A.C. : « Oui, l’assurance-vie est un couteau suisse : elle peut être un support pour un projet immobilier, la préparation à la retraite ou un instrument de transmission du patrimoine. On ne sait pas à l'avance à quoi elle servira, raison de plus pour prendre date car rien n'a changé, c’est bien la date d’ouverture du contrat qui compte pour bénéficier des abattements après 8 ans. »

La réforme de la fiscalité devra être expliquée aux clients…

« Un important travail de pédagogie devra être mis en œuvre »

A.C. : « Un important travail de pédagogie devra effectivement être mis en œuvre. Jusqu’à présent, la fiscalité dégressive nous permettait aisément d’expliquer l’intérêt de l’épargne à long terme. Il faudra l’expliquer différemment. A nous de convaincre les assurés que pour concilier rendement et sécurité dans le contexte historique de taux bas dans lequel nous sommes, il faut s'engager sur le long terme. »

L’un des objectifs de cette réforme est de favoriser l’investissement dans l’économie réelle et les PME. Etes-vous d’accord avec cette vision ?

A.C. : « Oui, et c'est pourquoi nous disons que ce qui favorisera l’investissement dans l’économie productive, c’est la détention longue ! Lorsque les horizons de placement sont lointains, les assureurs peuvent investir dans les actions et les infrastructures, qui apporteront un meilleur rendement. Si l'horizon est trop court, en raison de la volatilité ou du manque de liquidité de certains de ces placements en actions et infrastructures, ce n'est pas raisonnable de les recommander, au nom de notre devoir de conseil. »

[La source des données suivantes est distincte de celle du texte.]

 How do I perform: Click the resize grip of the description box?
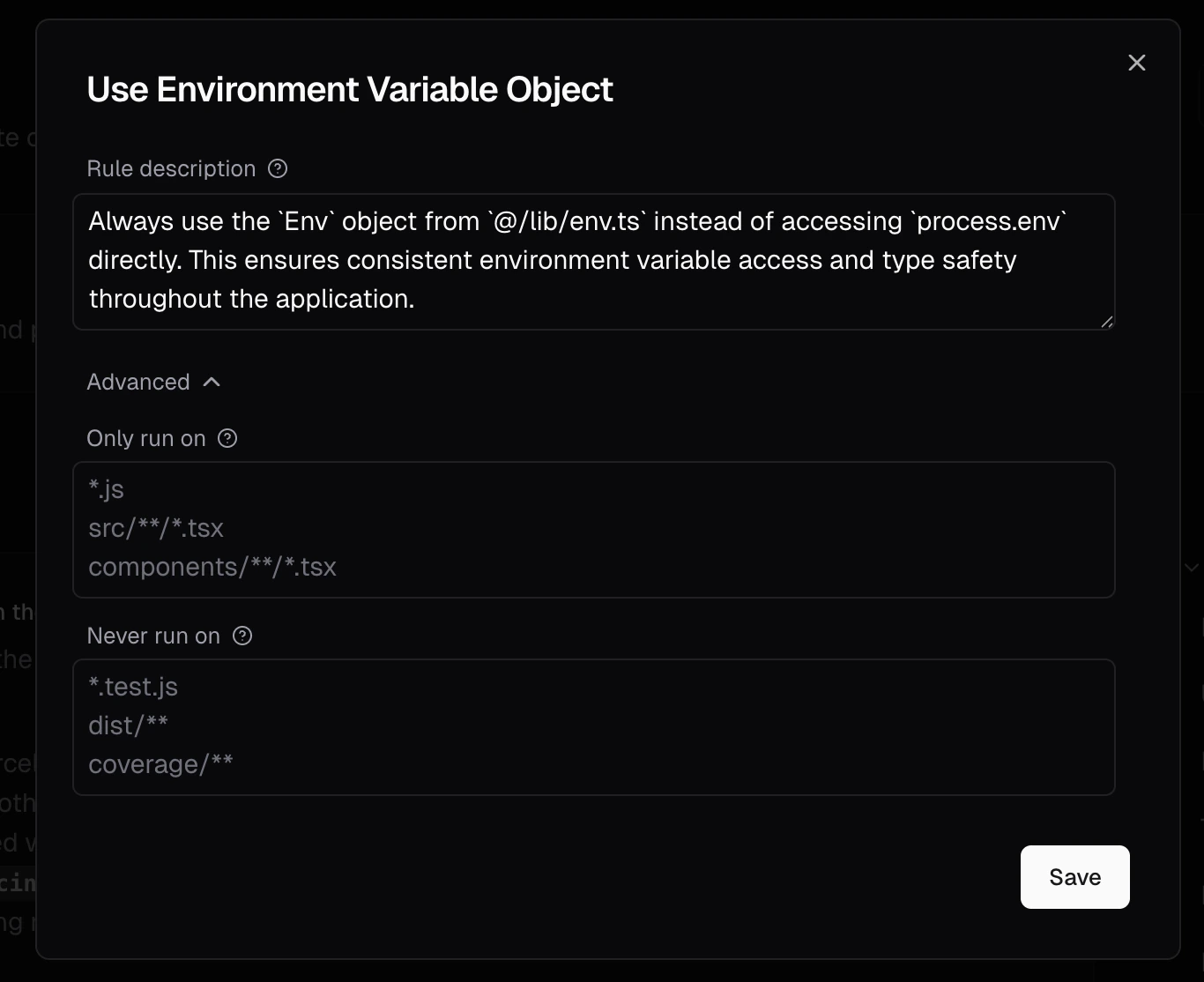click(x=1107, y=322)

Espérez-vous toujours une évolution de la mise en œuvre de la flat tax pour l’assurance-vie, au Parlement (1) ?

« Nous souhaitons développer l’assurance dépendance »

A.C. : « Non. Le gouvernement et la majorité parlementaire ont décidé. Nous souhaitons désormais trouver d’autres leviers pour inciter à la détention longue de l’assurance-vie. Le Premier ministre nous a d’ailleurs encouragé, début octobre, à engager des innovations pour accompagner les Français dans les grandes étapes de leur vie, avec des compléments de revenus adaptés à leurs besoins. Nous souhaitons donc reprendre des discussions pour favoriser l’épargne longue dans le cadre de l’assurance-vie. Nous avons également des propositions pour développer l’assurance dépendance, grand sujet dans le contexte du vieillissement de la population, et les divers produits de retraites supplémentaires (Perp, PERE, Madelin, etc.). »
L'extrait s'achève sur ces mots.